YOUR INSTRUCTIONS ::
Recast everything from the line containing "Click the CTR" down to the line containing "Where should I", both included, as a Markdown table with the columns Row and Entry line, giving each nonblank line its own numbered row.

RECORDED DATA ::
• • • • • • •
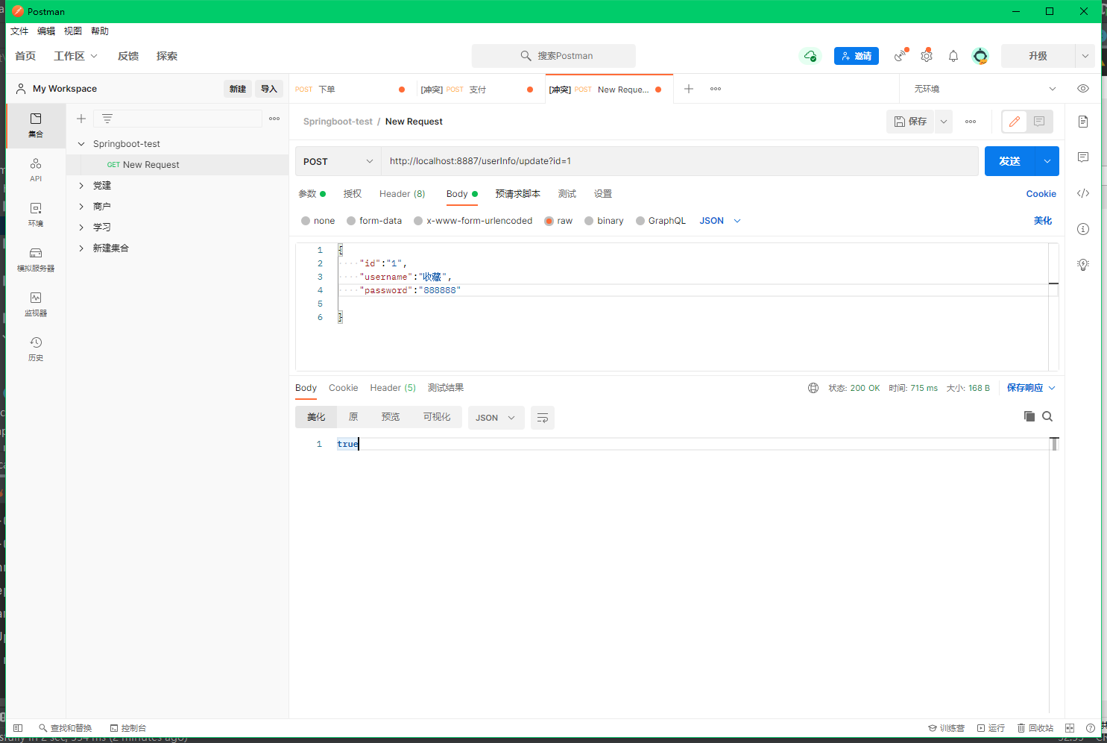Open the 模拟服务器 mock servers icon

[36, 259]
• • • • • • •
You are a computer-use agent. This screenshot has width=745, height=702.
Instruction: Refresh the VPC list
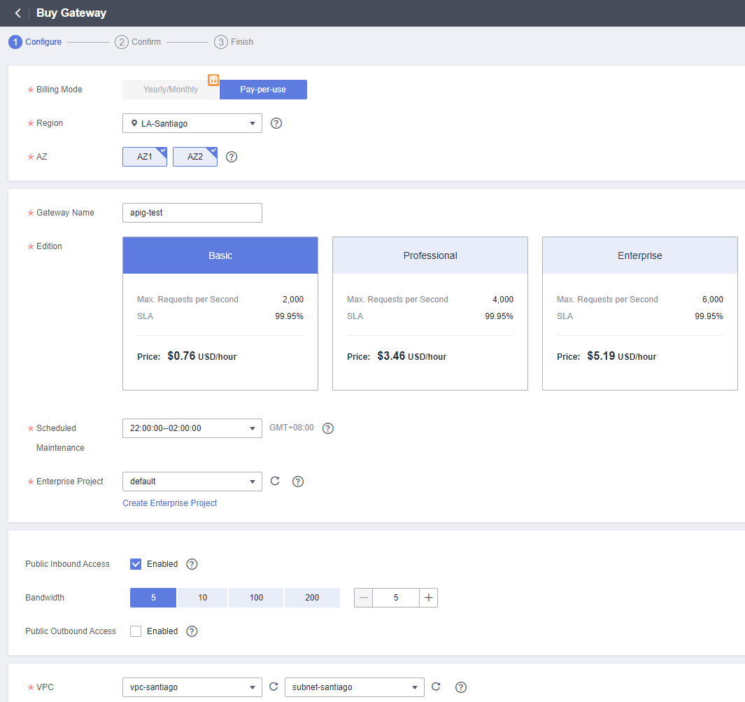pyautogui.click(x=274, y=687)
• • • • • • •
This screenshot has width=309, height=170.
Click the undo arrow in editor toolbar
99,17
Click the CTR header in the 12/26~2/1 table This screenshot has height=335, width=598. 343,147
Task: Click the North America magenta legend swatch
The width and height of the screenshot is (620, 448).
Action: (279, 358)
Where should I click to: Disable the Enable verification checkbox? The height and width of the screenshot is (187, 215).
• • • • • • •
RIGHT ANSWER ::
| Row | Entry line |
|---|---|
| 1 | Click the CTR header in the 12/26~2/1 table This screenshot has height=335, width=598. 343,147 |
| 2 | Task: Click the North America magenta legend swatch |
| 3 | The width and height of the screenshot is (620, 448). |
| 4 | Action: (279, 358) |
| 5 | Where should I click to: Disable the Enable verification checkbox? The height and width of the screenshot is (187, 215). |